Sono in corso, per fortuna, reazioni intense contro l’ennesimo emendamento liberticida infilato in una legge. Ma sono sincere?

Come regalo estivo tre autoproclamatisi difensori della legalità hanno fatto scivolare, in un disegno di legge che non c’entra niente, un emendamento che equipara, ai fini delle intercettazioni, il traffico internet a quello telefonico, e che per buona misura ne triplica il già abnorme periodo di conservazione.
Hanno fatto questo durante una seduta estiva della Camera, tra tartufi ed energie rinnovabili, con un testo ben suggerito e formulato che probabilmente neppure è stato notato dalla maggior parte dei sottopagati votanti.

Ora, a diversi livelli, la società civile sta reagendo, dagli attivisti dei diritti civili fino al Garante della Privacy; è sperabile quindi che ai soliti ignoti questa volta sia andata male.

Ma, malgrado l’importanza della questione e come piace tanto a Cassandra, passiamo oltre, ed occupiamoci un attimo degli indignati, con cui Cassandra è, ribadiamolo se mai ce ne fosse bisogno, completamente d’accordo.

Però dove erano gli indignati di oggi quando nel nostro Paese la Rete è stata sovvertita e censurata, giustificando il fatto con la costituzione del Centro Nazionale di Contrasto alla Pedopornografia?
Ricordiamo, a chi se li fosse dimenticati, alcuni fatti.

In Italia basta una richiesta dell’autorità giudiziaria, anche per fatti legati al diritto d’autore od al monopolio statale del gioco di azzardo, per far scomparire dalla Rete domini ed addirittura indirizzi IP, anche se situati all’estero.
Scomparire per gli utenti italiani ed ordinari ovviamente, mentre utenti buoni e cattivi che conoscano l’esistenza delle VPN e di Tor possono tranquillamente aggirare questo tanto devastante quanto inutile meccanismo.
Nessuno degli altri paesi europei, e neppure gli Stati Uniti, hanno osato, o ritenuto utile o ritenuto necessario un tale intervento.

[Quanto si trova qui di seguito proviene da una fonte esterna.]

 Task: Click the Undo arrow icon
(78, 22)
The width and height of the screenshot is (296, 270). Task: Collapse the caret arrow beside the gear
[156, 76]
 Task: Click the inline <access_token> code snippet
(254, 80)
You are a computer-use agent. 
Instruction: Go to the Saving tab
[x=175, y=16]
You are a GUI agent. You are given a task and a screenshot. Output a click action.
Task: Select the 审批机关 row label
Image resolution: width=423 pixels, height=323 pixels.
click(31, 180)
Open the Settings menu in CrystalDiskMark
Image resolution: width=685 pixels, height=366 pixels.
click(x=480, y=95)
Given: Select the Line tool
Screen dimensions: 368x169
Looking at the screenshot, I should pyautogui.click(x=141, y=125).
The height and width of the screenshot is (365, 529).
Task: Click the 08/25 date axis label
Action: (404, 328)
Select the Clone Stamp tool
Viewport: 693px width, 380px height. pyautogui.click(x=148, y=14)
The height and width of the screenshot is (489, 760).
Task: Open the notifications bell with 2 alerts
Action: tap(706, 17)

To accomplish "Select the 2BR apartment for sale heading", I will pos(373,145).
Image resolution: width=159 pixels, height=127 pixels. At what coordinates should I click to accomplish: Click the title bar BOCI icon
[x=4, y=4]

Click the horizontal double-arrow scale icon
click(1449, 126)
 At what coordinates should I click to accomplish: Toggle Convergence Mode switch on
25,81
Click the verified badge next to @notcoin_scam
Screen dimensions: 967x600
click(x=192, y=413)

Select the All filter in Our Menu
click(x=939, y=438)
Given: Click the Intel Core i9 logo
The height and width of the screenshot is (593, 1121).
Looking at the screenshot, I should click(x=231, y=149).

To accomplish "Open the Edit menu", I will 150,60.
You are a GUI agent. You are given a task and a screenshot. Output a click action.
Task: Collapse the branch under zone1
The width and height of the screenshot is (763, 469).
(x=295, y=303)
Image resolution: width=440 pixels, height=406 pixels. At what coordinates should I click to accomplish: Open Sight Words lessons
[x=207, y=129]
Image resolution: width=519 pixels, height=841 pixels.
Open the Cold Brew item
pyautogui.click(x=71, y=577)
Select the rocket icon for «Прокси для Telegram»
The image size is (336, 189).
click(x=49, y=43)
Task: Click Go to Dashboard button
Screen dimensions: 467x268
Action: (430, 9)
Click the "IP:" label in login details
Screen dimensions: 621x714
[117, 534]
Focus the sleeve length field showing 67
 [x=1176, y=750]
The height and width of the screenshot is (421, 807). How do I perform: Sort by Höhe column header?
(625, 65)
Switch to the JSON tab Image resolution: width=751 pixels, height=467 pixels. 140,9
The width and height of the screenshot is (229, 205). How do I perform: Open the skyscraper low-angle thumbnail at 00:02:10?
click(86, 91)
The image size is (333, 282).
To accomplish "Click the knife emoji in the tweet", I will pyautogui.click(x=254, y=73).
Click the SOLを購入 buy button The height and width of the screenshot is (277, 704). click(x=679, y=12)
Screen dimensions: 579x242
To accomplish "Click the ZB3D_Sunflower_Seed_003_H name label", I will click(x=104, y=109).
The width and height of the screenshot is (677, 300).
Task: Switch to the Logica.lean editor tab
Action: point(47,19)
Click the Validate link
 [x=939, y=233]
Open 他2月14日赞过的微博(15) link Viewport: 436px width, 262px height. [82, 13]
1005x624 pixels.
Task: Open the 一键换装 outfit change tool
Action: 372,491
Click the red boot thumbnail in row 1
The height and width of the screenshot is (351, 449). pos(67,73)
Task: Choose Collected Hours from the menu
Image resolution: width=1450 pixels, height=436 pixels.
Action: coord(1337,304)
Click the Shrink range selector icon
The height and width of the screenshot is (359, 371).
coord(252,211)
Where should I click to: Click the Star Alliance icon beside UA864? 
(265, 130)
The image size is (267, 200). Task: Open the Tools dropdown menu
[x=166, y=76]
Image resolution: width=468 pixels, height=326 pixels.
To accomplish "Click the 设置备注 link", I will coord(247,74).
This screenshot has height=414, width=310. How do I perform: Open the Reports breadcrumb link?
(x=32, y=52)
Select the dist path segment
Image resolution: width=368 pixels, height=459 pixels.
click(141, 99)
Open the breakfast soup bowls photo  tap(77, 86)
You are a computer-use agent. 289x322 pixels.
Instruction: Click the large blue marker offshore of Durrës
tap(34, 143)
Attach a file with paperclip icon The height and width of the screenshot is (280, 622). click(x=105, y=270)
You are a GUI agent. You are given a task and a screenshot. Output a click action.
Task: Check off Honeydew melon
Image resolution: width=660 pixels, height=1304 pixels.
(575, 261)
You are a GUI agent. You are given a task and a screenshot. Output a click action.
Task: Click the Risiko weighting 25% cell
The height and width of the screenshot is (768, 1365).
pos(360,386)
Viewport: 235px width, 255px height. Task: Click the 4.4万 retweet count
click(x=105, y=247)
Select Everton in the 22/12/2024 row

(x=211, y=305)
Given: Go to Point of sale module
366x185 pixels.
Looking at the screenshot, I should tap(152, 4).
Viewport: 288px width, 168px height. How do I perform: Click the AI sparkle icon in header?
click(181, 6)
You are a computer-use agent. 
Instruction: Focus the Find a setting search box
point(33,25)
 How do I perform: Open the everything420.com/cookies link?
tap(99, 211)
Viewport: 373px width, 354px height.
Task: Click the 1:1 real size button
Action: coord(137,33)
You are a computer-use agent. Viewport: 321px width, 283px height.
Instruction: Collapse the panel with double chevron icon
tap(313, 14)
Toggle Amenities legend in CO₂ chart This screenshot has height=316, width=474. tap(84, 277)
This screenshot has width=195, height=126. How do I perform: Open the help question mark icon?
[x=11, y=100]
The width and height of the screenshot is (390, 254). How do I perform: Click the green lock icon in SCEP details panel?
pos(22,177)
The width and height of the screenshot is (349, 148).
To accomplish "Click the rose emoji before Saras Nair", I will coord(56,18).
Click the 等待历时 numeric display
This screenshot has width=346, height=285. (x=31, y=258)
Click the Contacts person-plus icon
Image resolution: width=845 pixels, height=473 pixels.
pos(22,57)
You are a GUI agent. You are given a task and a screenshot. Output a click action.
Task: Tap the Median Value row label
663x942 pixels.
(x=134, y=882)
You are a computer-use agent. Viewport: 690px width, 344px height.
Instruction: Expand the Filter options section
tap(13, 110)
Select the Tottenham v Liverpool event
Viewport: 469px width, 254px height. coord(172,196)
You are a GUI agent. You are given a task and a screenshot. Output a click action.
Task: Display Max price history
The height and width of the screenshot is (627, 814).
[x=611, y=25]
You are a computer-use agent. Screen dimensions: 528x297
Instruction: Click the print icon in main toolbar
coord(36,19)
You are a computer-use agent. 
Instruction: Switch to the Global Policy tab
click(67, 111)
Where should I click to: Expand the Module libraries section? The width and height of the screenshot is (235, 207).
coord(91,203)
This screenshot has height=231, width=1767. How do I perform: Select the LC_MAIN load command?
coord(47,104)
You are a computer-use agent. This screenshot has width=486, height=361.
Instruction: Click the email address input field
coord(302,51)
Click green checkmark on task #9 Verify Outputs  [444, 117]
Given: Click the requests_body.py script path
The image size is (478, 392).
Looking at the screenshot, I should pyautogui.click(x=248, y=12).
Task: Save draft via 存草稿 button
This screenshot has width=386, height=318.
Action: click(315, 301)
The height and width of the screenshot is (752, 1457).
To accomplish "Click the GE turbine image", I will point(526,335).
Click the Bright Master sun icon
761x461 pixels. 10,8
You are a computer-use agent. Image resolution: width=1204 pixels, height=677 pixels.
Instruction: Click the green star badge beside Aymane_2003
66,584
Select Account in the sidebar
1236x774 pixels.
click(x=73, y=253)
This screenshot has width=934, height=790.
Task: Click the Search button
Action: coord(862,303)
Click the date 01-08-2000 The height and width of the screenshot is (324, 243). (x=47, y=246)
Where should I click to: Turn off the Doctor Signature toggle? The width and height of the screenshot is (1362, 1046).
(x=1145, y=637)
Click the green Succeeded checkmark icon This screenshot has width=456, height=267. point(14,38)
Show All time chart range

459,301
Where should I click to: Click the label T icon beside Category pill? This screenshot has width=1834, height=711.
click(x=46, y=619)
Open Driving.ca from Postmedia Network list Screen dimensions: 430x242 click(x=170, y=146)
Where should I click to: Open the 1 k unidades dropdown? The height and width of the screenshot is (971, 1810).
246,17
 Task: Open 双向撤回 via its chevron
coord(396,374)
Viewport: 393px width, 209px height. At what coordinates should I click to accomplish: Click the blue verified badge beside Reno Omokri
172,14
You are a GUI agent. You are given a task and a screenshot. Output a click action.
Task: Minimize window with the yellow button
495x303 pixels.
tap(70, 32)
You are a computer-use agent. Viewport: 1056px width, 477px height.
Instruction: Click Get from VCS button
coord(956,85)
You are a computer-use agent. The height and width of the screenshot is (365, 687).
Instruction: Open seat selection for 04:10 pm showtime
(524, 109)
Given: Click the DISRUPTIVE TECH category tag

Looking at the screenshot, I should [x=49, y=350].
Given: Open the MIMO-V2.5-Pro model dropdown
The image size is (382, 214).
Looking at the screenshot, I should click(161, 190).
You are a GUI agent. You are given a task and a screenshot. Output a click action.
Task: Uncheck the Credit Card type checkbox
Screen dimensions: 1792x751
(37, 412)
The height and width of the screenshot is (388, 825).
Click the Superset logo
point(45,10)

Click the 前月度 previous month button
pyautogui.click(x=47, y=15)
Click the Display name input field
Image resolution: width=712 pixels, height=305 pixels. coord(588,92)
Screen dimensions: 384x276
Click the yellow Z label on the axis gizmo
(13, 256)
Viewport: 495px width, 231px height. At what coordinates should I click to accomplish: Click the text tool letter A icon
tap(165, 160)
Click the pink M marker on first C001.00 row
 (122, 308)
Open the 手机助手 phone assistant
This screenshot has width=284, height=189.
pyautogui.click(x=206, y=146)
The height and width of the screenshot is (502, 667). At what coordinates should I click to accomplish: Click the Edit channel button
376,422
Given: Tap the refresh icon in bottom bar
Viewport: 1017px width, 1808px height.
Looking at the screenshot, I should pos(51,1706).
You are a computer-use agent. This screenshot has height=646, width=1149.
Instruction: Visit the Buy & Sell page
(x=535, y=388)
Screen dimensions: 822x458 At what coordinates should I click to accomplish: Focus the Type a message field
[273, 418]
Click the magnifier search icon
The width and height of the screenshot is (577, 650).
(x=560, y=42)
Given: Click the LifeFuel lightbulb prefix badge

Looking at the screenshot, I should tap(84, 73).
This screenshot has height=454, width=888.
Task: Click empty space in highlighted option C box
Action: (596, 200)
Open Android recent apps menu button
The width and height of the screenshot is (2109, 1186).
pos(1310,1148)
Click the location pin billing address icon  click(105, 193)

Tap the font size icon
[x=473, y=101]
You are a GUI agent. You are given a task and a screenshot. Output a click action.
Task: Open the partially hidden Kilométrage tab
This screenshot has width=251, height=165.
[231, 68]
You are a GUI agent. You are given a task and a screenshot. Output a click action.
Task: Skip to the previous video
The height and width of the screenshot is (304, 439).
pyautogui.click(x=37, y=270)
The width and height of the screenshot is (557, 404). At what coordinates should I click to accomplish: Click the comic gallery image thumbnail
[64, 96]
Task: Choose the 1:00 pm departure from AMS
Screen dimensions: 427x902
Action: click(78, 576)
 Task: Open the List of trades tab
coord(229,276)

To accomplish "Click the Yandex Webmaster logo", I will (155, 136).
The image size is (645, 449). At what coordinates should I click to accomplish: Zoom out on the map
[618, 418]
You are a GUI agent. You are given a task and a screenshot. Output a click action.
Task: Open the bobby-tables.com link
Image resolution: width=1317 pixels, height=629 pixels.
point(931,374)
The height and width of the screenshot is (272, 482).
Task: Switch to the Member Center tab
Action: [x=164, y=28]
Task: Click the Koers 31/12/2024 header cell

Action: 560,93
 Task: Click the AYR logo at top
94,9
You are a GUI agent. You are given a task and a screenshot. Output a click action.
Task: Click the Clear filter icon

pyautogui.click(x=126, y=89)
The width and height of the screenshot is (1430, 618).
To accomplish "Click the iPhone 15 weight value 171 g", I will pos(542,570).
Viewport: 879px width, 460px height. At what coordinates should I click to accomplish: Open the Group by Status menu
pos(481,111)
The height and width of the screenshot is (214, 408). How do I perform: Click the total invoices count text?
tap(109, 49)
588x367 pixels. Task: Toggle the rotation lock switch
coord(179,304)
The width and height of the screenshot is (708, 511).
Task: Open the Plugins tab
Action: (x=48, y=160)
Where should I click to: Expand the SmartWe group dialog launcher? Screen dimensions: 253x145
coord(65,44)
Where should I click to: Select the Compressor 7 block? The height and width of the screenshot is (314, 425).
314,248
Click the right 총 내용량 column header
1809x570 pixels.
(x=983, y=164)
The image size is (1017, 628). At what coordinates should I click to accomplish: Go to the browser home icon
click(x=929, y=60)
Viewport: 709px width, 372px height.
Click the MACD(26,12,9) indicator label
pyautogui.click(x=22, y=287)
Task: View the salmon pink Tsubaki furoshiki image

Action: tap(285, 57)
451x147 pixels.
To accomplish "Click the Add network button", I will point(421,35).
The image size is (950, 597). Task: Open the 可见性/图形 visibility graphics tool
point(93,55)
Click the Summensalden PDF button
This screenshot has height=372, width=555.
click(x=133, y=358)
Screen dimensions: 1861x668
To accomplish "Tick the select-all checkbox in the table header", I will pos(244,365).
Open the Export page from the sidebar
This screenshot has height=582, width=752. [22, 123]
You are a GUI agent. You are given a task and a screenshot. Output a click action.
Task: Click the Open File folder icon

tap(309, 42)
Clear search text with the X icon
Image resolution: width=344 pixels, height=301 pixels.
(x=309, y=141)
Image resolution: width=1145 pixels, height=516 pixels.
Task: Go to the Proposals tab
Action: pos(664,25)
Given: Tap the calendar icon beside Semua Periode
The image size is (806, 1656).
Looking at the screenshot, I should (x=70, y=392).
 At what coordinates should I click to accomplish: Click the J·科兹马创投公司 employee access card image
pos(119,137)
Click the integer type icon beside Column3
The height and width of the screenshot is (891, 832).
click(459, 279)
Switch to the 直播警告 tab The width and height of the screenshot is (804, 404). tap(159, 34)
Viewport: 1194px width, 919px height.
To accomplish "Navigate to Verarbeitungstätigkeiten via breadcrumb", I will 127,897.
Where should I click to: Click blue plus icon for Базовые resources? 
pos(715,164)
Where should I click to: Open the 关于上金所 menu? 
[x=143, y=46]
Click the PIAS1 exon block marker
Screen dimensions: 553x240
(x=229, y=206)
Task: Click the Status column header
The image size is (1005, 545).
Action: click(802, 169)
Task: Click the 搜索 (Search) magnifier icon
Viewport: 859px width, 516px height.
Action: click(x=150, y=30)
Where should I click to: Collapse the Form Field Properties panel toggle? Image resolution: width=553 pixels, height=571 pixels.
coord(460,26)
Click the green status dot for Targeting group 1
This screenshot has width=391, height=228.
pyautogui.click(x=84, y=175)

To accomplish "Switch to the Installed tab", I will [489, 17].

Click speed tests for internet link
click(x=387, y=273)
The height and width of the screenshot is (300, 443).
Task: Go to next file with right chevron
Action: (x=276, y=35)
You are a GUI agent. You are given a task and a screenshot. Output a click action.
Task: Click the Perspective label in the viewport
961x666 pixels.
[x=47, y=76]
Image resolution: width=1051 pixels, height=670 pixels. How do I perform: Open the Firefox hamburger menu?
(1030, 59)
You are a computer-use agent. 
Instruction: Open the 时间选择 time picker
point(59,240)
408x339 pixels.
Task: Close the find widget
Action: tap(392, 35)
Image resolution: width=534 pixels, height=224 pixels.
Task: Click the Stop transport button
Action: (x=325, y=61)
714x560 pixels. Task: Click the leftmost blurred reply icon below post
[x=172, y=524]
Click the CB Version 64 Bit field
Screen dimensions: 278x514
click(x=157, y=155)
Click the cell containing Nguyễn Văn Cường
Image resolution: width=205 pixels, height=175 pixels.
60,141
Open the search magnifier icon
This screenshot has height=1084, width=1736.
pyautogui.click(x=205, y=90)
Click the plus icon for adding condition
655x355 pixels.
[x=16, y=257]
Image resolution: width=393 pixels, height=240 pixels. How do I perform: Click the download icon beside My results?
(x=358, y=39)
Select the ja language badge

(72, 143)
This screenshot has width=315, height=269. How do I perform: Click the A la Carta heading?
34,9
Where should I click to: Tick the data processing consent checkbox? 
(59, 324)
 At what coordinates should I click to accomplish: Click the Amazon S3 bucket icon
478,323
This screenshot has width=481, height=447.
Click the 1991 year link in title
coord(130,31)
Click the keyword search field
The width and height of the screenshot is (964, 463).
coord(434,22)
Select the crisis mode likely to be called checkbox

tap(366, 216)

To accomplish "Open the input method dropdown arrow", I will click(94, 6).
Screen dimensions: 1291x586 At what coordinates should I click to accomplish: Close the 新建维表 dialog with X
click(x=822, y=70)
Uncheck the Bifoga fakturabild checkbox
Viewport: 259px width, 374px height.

E scusate se è poco.

In Italia una autorità dello Stato, l’AGCOM – Autorità Garante delle Comunicazioni – si è fatta nominare, tramite e col beneplacito del potere legislativo, censore e sceriffo della Rete su diritto d’autore, cyberbullismo, fake news e quant’altro. In pratica su tutto.
AGCOM si è fatta assegnare il potere di effettuare sommari accertamenti su presunte violazioni commesse in Rete, e di agire autonomamente per contrastarle e rimuoverle senza dover passare per l’autorità giudiziaria.
Mirabile esempio di indipendenza dei poteri dello stato e di difesa dei diritti fondamentali dei cittadini. E scusate se è poco.

Questo utile ripasso di misfatti italiani nei confronti della Rete e dei suoi cittadini potrebbe continuare, ma i soliti noti indignati avranno già capito, e coloro a cui non è fregato nulla fino ad ora non si lasceranno certo convincere da ulteriori esempi.

Ma perché indignarsi per il misfatto nuov, quando non ci si è a suo tempo indignati per quelli vecchi, o comunque li si è subito accettati?

Forse perché anche gli indignati sono per primi vittime di una cultura imperante che, in tema di diritti civili in Rete, di censura e di controllo sociale li ha ormai anestetizzati?

Forse perché il correre dietro alle novità più deteriori e massificanti, come le comunità sociali e la cultura della esposizione ad ogni costo, ha obnubilato nei più, ed anche tra i soliti noti indignati, la percezione delle questioni fondamentali?

Forse perché i passi indietro compiuti dalla società civile e dalla democrazia in passato hanno ormai alzato la “soglia di reazione” ad ulteriori misfatti?

Cassandra si chiede seriamente quanta di questa indignazione sia reale e dettata da reale interesse per i diritti civili, e quanta, magari inconsciamente, sia dovuta alla ricerca di uno scoop che faccia guadagnare like e contatti.

Col tempo capire quanto l’indignazione di oggi sia reale sarà facile; basterà vedere quanto gli indignati di oggi continueranno a impegnarsi contro i misfatti di domani.
E se gli indignati di oggi si ricorderanno dell’esistenza dei misfatti di ieri, e si impegnaranno anche contro di essi.